Hepatitis C Virus: The Silent Epidemic, Part One

Misha Cohen, OMD, LAc

Hepatitis C virus (HCV) infection is increasing in the United States and around the world today. HCV infection is the most common chronic bloodborne infection in the United States. More than three-quarters of those who are infected will develop chronic liver disease,1,2 and up to 20 percent will develop cirrhosis.3-5 It is estimated that there are 8,000 to 10,000 HCV-related deaths each year, and the U.S. Centers for Disease Control (CDC) and the National Institutes of Health expect the rate to triple in the next 10 to 20 years.6

The CDC estimates that during the 1980s, an average of 230,000 new HCV infections occurred each year.7 The Third National Health and Nutrition Examination Survey, conducted between 1988-1994, indicated that an estimated 3.9 million (1.8%) Americans have been infected with HCV. Most are chronically infected and might not be aware of their infection because they do not have apparent symptoms.

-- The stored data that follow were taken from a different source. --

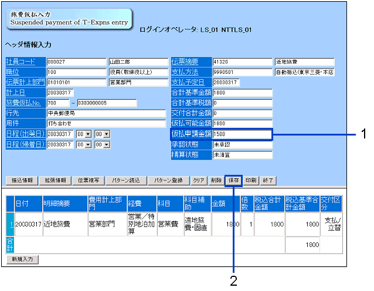Click the 保存 (save) button
Viewport: 374px width, 291px height.
point(233,180)
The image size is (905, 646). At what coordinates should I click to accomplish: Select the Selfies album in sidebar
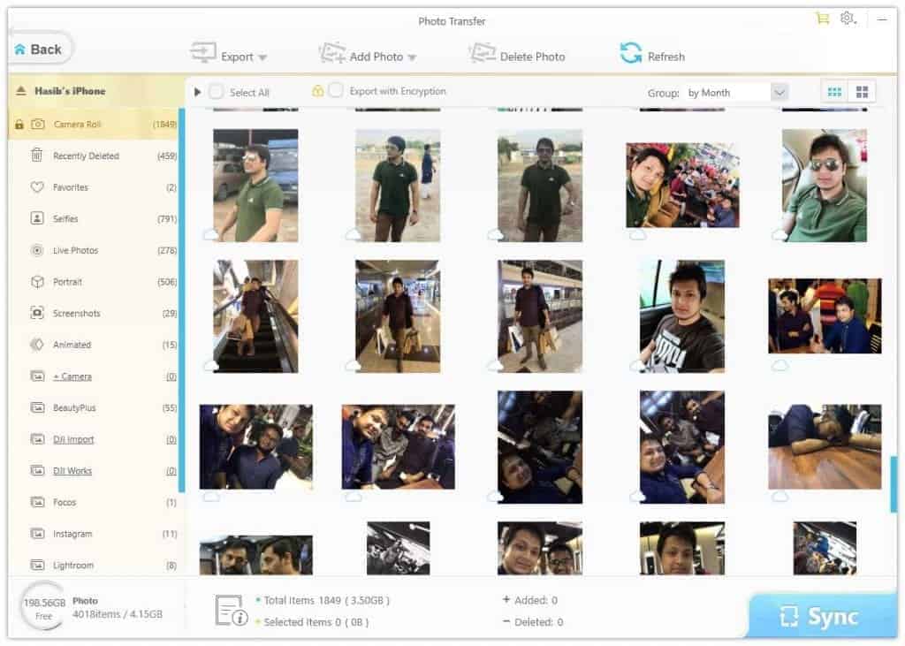(x=65, y=218)
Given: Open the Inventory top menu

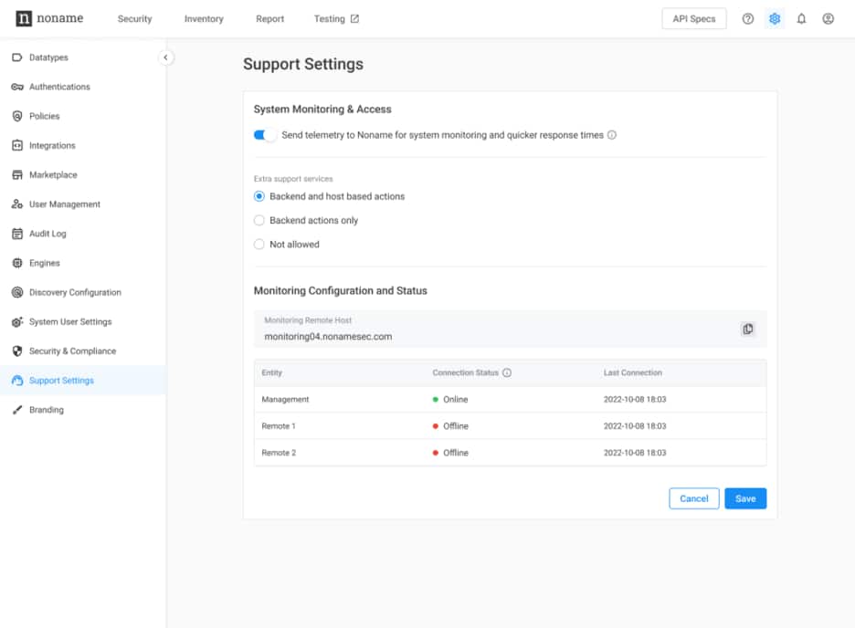Looking at the screenshot, I should pos(204,19).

Infected persons may transmit the virus to others and are at risk for chronic liver disease or other HCV-related chronic diseases during the 20 to 30 years following infection.

HCV infection is found within people of all ages. The highest prevalence rates of chronic HCV infection are found among those aged 30-49 years and among males. The highest incidence of acute hepatitis C is among 20-39-year-olds, with men having a slightly higher rate of acute infections. Because most HCV-infected people range between 30-49, the number of deaths caused by HCV-related chronic liver disease could increase significantly during the next 10-20 years as the likelihood of complications increases.

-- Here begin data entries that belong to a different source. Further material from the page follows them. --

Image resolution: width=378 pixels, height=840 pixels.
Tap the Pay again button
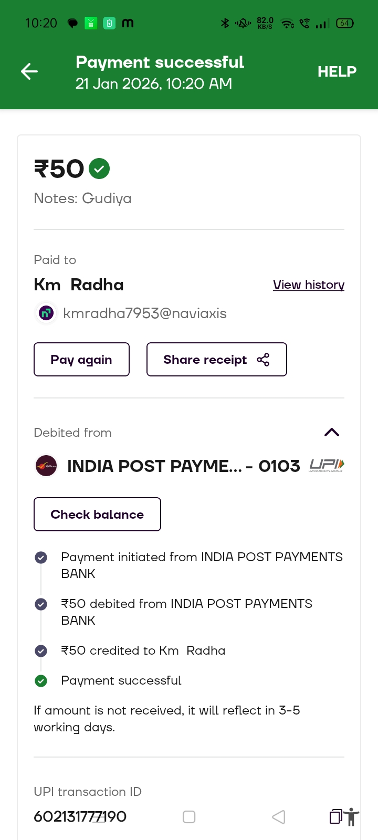81,360
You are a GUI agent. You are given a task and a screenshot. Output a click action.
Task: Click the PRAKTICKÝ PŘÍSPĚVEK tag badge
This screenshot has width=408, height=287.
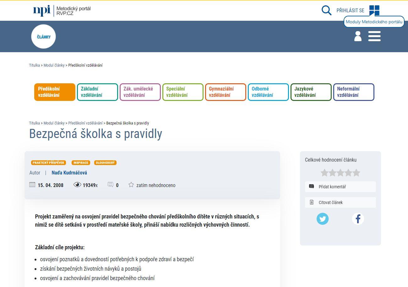48,163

While African-Americans and whites currently have similar occurrences of acute infection, African-Americans have a substantially higher prevalence of chronic HCV infection than whites. Latinos have the highest rate of acute infection.8

Most risk factors associated with HCV transmission in the U.S. have been identified in case-control studies conducted by the CDC during 1978-1986. These risk factors include: blood transfusion; intravenous drug use; patient care or clinical laboratory work employment; having a sex partner or household member who has had a history of hepatitis; having multiple sex partners; and low socioeconomic level. These studies reported no association with military service or exposures resulting from medical, surgical or dental procedures; tattooing; acupuncture; ear piercing; or foreign travel, although it may be that the frequency of infection through these means may be too low to detect. Currently, the highest rate of acute infection is among injecting drug users. Acute HCV infection is basically undetected in people who have had transfusions and in hemophiliacs since the early 1990s, because the blood supply in the U.S. has been tested for HCV since 1990, with more sensitive tests developed in 1992.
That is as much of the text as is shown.